## BEGIN SOURCE MATERIAL
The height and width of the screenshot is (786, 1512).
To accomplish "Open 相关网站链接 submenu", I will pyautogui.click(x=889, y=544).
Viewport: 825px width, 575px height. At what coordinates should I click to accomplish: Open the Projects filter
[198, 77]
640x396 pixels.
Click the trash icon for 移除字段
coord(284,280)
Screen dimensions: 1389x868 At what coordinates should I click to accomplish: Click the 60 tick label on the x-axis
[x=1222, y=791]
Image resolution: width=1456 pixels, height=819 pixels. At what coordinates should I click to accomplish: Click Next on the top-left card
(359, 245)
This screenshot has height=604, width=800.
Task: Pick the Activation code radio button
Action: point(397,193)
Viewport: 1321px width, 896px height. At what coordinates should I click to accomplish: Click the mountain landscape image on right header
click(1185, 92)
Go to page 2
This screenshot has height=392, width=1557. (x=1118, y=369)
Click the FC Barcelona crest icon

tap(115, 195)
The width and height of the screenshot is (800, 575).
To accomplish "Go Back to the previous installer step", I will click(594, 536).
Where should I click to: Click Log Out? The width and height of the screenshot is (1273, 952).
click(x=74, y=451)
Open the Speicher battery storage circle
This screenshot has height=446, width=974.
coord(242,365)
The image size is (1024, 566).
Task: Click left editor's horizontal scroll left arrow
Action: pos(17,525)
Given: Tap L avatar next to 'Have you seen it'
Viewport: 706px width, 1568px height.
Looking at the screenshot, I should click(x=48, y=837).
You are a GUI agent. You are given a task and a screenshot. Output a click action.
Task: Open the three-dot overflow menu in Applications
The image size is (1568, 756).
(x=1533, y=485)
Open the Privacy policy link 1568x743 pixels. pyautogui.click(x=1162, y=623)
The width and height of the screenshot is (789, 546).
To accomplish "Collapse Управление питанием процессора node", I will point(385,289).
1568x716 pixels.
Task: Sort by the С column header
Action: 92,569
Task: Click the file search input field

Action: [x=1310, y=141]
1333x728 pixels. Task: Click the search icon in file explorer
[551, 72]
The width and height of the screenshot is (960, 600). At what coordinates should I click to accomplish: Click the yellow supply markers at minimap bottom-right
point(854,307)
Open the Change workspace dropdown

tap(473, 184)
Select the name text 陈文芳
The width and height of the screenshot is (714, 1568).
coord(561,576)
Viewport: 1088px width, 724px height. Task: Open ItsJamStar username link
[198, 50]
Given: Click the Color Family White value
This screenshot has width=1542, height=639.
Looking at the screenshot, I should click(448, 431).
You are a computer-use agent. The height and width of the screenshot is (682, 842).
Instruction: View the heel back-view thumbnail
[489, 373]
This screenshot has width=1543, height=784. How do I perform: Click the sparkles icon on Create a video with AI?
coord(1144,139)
## END SOURCE MATERIAL
• _PROBLEM TO SOLVE_: Copy out everything from the line containing "Viewport: 1321px width, 896px" down to the line containing "tap(115, 195)", both lines included, character for character.

• _RESPONSE TO THE TASK_:
Viewport: 1321px width, 896px height. At what coordinates should I click to accomplish: Click the mountain landscape image on right header
click(1185, 92)
Go to page 2
This screenshot has height=392, width=1557. (x=1118, y=369)
Click the FC Barcelona crest icon

tap(115, 195)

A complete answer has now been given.